Other ports, on the other hand, were often left wide open to support
certain functionality, such as the TCP 80 port, utilized for HTTP web
browsing and for access to OWA/ActiveSync. As previously mentioned, a
packet-filtering firewall is only able to inspect the header of a
packet, simply understanding which port the data is meant to utilize,
but is unable to actually read the content. A good analogy to this is if
a border guard was instructed to only allow citizens with specific
passports to enter the country, but had no way to inspect their luggage
for contraband or illegal substances.
The problem that is
becoming more evident, however, is that the viruses, exploits, and
attacks have adjusted to conform to this new landscape, and have started
to realize that they can conceal the true malicious nature of their
payload within the identity of an allowed port. For example, they can
“piggyback” their destructive payload over a known “good” port that is
open on a packet-filtering firewall. Many modern exploits, viruses, and
“scumware,” such as illegal file-sharing applications, piggyback off the
TCP 80 HTTP port, for example. Using the border guard analogy to
illustrate, the smugglers realized that if they put their contraband in
the luggage of a citizen from a country on the border guards’ allowed
list, they could smuggle it into the country without worrying that the
guard would inspect the package. These types of exploits and attacks are
not uncommon, and the list of known application-layer attacks continues
to grow.
In the past,
when an organization realized that they had been compromised through
their traditional packet-filtering firewall, the knee-jerk reaction was
to lock down access from the Internet in response to threats. For
example, an exploit that arrives over HTTP port 80 might
prompt an organization to completely close access to that port on a
temporary or semipermanent basis. This approach can greatly impact
productivity because OWA access can be affected. This is especially true
in a modern connected infrastructure that relies heavily on
communications and collaboration with outside vendors and customers.

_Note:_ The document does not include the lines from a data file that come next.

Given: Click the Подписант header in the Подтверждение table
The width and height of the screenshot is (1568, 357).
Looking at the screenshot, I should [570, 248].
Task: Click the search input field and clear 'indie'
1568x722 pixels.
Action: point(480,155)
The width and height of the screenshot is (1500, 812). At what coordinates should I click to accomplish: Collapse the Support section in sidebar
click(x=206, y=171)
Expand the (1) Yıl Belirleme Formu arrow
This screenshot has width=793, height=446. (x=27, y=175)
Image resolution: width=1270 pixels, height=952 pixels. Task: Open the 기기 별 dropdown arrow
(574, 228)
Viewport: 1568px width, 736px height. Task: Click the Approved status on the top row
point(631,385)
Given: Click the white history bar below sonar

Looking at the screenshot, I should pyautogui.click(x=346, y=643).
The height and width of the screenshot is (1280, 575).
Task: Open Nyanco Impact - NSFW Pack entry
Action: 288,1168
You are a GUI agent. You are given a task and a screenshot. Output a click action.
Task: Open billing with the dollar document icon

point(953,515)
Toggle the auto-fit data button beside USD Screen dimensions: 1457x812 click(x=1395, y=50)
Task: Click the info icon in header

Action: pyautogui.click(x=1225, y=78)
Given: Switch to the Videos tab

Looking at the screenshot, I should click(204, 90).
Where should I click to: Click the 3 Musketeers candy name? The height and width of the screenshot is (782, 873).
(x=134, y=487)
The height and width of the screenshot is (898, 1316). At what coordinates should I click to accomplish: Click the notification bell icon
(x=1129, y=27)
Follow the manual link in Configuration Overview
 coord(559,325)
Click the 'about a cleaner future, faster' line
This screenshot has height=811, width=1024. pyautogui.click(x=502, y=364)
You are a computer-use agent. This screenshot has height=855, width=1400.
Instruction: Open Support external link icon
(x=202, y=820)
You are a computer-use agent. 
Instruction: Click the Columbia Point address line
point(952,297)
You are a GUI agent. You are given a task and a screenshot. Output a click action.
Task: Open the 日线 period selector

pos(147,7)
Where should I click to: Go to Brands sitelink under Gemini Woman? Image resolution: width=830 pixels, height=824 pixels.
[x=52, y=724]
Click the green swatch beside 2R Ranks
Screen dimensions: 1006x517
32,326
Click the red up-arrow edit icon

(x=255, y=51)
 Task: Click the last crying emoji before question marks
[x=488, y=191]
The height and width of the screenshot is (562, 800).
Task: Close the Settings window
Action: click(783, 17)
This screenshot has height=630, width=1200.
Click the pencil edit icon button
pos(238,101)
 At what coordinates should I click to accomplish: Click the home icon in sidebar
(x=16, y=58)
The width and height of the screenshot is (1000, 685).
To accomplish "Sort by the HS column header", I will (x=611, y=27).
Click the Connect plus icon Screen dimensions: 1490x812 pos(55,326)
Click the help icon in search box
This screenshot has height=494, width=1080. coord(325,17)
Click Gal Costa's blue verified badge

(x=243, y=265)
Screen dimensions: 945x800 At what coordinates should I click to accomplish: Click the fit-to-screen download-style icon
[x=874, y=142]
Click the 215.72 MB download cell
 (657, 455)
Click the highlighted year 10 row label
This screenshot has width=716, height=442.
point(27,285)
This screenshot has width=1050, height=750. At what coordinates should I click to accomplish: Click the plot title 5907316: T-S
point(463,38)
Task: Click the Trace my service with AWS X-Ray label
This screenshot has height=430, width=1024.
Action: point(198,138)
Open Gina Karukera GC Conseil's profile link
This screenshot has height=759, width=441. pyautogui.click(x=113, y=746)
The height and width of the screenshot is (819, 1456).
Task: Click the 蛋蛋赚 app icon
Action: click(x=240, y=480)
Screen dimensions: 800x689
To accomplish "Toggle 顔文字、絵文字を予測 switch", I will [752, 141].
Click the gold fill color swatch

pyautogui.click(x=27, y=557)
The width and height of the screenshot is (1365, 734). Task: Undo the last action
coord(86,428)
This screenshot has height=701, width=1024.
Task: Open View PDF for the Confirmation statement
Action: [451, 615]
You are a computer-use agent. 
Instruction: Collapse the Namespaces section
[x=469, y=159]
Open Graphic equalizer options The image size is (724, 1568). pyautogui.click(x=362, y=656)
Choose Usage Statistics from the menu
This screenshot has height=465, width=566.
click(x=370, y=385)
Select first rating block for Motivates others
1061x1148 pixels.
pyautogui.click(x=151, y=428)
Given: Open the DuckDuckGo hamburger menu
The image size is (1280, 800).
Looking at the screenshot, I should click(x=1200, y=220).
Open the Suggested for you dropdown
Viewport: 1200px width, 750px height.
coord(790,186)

Traditional security techniques involve a trade-off between security and
productivity. The tighter a firewall is locked down, for example, the
less functional and productive an end user can be.
In direct response to
the need to maintain and increase levels of productivity without
compromising security, application-layer stateful inspection
capabilities were built into ISA Server that can intelligently determine
if particular web traffic is legitimate. To illustrate, ISA Server
inspects a packet using TCP port 80 to determine if it is a properly
formatted HTTP request. Looking back to the border guard analogy, ISA
Server is like a border guard who not only checks the passports, but is
also given an X-ray machine to check the luggage of each person crossing
the border.
The more
sophisticated application-layer attacks become, the greater the need
becomes for a security solution that can allow for a greater degree of
productivity while reducing the type of risks that can exist in an
environment that relies on simple packet-based filtering techniques.